Cytoarchitecture clusters naming:
scout cyto name name1 name2 (...) -o cyto_names.csv -v
Next Step:
scp -r cyto_names.csv /Group1/each_organoid_folder
Classifying cytoarchitectures: Use “determine cyto clusters.ipynb” to get a umap model to use the command below:
cd analysis/analysis_folder_name/Group1/2019...(organoid_folder_name)
scout cyto classify ../../cyto_profiles_combined.npy ../../cyto_labels_combined.npy dataset/cyto_profiles.npy cyto_labels.npy -v --umap ../../model_Group1_and_Group.umap
Exporting OBJ and CSV (3D rendering with Blender 2.8):
Look into the Jupyter notebook “Export mesh and points as OBJ”. Import OBJ into Blender.
Blender script:
In Blender, the following script creates a new material for each unique cytoarchitecture and assigns each face in the ventricle mesh to the corresponding material.
import bpy
import csv
# Path to face labels
labels_csv = 'face_labels.csv'
def read_csv(path):
with open(path, mode='r') as f:
line = f.readline().split('\n')[0]
return line.split(',')
# Load face labels
labels = read_csv(labels_csv)
classes = list(set(labels))
classes.sort()
n_classes = len(classes)
print(f'Read {len(labels)} face labels belonging to {n_classes} classes')
# Make materials for each class
context = bpy.context
obj = context.object
mesh = obj.data
existing_material_names = [m.name for m in mesh.materials]
class_material_names = []
class_material_index = []
for i in range(n_classes):
material_name = f'class {i} material'
class_material_names.append(material_name)
if material_name in existing_material_names:
class_material_index.append(existing_material_names.index(material_name))
else:
class_material_index.append(len(mesh.materials))
mesh.materials.append(bpy.data.materials.new(material_name))
label_to_index = dict(zip(range(n_classes), class_material_index))

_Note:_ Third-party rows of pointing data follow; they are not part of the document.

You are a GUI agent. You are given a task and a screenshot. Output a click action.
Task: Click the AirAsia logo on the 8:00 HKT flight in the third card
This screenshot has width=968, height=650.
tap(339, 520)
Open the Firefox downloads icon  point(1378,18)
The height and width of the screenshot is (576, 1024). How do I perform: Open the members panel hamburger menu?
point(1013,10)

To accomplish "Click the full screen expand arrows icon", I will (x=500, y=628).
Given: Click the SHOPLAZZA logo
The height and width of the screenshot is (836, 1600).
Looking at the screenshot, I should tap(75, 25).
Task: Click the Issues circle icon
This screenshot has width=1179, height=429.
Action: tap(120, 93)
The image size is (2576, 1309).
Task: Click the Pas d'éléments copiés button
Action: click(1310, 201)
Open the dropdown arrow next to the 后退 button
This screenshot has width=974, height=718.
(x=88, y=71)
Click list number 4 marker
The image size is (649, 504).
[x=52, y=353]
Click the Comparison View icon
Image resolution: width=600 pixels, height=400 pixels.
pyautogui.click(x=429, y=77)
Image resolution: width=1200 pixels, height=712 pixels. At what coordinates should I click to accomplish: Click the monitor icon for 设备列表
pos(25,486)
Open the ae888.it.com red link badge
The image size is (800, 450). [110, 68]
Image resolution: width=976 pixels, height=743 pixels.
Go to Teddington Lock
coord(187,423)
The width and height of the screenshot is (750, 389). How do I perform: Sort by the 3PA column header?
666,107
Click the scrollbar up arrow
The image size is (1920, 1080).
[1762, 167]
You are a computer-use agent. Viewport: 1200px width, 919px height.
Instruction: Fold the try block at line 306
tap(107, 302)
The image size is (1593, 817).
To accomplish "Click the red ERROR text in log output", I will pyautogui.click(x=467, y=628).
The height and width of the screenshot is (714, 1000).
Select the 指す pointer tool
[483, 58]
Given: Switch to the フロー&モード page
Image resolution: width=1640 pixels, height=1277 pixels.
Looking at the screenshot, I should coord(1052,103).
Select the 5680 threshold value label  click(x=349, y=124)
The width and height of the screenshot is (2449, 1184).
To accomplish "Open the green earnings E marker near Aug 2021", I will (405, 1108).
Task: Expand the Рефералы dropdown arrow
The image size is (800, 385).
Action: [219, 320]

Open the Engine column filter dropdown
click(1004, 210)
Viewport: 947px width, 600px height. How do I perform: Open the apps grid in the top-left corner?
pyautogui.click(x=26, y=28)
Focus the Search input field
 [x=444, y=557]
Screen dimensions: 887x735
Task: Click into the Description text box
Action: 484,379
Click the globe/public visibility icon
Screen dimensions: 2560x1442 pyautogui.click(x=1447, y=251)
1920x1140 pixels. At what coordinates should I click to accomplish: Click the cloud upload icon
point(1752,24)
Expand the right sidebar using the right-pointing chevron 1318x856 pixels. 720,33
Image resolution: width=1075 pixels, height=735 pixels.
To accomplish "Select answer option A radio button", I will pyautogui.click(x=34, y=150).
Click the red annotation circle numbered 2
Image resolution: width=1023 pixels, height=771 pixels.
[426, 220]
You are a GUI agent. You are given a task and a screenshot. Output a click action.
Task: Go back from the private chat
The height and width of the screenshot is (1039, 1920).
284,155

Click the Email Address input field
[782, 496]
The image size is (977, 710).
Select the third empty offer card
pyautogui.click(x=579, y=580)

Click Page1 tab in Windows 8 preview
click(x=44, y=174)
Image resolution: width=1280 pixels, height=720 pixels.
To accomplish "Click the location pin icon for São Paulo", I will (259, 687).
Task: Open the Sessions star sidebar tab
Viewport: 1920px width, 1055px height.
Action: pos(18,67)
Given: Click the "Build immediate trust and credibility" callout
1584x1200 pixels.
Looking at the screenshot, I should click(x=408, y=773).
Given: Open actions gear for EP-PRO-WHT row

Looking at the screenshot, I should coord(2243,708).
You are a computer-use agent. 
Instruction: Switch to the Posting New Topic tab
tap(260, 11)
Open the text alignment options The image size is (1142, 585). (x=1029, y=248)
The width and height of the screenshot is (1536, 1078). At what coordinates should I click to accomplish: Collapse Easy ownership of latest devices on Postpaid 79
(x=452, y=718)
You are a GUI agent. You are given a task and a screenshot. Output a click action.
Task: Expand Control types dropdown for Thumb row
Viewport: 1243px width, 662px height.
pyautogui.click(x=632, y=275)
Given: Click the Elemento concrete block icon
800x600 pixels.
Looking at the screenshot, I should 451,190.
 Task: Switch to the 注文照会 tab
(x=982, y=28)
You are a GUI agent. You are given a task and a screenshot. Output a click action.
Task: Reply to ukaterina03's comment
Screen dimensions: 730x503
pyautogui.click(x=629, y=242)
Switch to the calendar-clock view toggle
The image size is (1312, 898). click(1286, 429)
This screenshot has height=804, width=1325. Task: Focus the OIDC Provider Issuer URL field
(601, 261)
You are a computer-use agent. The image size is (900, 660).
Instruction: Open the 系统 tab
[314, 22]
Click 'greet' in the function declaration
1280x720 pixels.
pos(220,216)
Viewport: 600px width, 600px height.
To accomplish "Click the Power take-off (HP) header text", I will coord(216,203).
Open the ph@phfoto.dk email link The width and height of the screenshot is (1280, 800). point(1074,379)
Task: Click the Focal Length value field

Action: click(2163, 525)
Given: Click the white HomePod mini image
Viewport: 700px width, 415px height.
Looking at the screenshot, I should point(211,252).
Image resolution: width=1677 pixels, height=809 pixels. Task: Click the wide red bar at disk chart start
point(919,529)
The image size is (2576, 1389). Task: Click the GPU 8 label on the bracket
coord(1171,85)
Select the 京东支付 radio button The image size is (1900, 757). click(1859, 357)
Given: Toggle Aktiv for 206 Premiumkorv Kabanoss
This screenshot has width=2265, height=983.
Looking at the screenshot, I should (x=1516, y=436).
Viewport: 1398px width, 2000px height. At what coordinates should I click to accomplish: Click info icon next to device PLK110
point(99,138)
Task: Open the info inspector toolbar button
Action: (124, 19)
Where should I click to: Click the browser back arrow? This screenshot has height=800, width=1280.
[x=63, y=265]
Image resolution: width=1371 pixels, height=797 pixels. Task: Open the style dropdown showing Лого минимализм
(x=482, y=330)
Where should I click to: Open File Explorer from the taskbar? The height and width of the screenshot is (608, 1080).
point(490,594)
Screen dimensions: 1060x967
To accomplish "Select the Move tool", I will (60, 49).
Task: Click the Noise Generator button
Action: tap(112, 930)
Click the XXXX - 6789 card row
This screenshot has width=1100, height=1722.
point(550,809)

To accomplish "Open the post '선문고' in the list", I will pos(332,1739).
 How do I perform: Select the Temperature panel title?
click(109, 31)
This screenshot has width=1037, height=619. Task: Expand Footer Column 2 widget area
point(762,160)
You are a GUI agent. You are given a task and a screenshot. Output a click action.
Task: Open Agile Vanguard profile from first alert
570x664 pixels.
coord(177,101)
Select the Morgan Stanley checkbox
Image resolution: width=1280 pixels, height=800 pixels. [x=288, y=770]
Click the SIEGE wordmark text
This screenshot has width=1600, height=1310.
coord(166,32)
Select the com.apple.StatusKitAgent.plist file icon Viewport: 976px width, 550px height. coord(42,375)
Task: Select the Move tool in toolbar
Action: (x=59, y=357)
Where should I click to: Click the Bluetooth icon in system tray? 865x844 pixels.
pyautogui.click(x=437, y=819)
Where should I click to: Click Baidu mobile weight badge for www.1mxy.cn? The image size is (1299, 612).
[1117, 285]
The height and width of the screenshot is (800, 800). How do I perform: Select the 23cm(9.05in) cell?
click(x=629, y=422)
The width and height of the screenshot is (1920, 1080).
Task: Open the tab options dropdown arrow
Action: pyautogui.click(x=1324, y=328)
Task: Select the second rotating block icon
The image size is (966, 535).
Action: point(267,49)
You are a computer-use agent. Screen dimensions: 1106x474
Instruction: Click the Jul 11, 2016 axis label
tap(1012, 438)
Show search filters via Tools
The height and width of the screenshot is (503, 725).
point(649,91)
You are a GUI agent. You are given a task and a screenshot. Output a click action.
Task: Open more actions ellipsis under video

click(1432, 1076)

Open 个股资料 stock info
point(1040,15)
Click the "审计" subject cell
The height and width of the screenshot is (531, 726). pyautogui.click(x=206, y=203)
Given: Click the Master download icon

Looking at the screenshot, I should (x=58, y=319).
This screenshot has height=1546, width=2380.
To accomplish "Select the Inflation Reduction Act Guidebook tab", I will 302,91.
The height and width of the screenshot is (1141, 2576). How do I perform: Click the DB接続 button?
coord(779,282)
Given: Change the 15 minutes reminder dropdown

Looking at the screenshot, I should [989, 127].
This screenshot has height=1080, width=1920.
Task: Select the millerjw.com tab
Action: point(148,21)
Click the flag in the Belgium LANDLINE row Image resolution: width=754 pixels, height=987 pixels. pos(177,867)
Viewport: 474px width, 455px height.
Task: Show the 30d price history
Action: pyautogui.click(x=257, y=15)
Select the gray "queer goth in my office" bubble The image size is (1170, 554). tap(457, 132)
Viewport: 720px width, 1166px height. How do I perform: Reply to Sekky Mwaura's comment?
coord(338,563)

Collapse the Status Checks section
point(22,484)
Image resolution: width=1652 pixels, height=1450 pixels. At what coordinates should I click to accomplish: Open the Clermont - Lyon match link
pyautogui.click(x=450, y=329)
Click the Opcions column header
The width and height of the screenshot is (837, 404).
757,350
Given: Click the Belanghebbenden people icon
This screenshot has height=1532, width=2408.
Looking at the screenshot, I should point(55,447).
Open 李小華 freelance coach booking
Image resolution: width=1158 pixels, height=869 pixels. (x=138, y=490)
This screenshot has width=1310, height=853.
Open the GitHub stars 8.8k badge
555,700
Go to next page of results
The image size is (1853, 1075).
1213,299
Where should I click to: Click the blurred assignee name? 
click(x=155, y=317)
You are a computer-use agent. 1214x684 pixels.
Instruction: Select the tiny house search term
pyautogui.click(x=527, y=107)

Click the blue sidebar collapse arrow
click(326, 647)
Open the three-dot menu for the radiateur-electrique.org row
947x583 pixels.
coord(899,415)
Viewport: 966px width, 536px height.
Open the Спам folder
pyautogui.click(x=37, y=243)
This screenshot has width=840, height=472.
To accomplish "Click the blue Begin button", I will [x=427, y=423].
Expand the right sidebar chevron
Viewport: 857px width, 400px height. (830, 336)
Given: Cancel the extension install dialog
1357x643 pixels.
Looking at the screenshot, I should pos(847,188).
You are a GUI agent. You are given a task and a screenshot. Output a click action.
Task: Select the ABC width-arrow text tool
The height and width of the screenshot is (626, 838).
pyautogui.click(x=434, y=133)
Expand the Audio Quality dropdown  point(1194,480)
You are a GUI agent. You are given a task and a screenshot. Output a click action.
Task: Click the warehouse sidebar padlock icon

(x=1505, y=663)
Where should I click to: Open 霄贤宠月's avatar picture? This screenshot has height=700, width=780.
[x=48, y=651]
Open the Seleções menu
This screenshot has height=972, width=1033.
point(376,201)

# Assign faces to materials based on labels
for f, lbl in zip(mesh.polygons, labels): # iterate over faces
print(lbl)
f.material_index = label_to_index[int(lbl)]
print("face", f.index, "material_index", f.material_index)
slot = obj.material_slots[f.material_index]
mat = slot.material
if mat is not None:
print(mat.name)
print(mat.diffuse_color)
else:
print("No mat in slot", f.material_index)
Multiscale statistical analysis:
Input files needed for the command to work are: centroids_um.npy and cyto_labels.npy
“.” should specify that these files be inputted.
cd analysis/analysis_folder_name/Group1/
scout multiscale features organoid_folder_name(usually 2019...)/. -d 1 6 6 -v
If this worked you should see organoid_features.xlsx file in the organoid folder.
Combine each organoid_features.xlsx from each organoid folder into a cumulative combined_features.xlsx file using:
scout multiscale combine analysis.csv --output combined_features.xlsx -v
Statistical testing:
Use the notebook “T-tests and volcano plots.ipynb” for statistical tests on the combined features.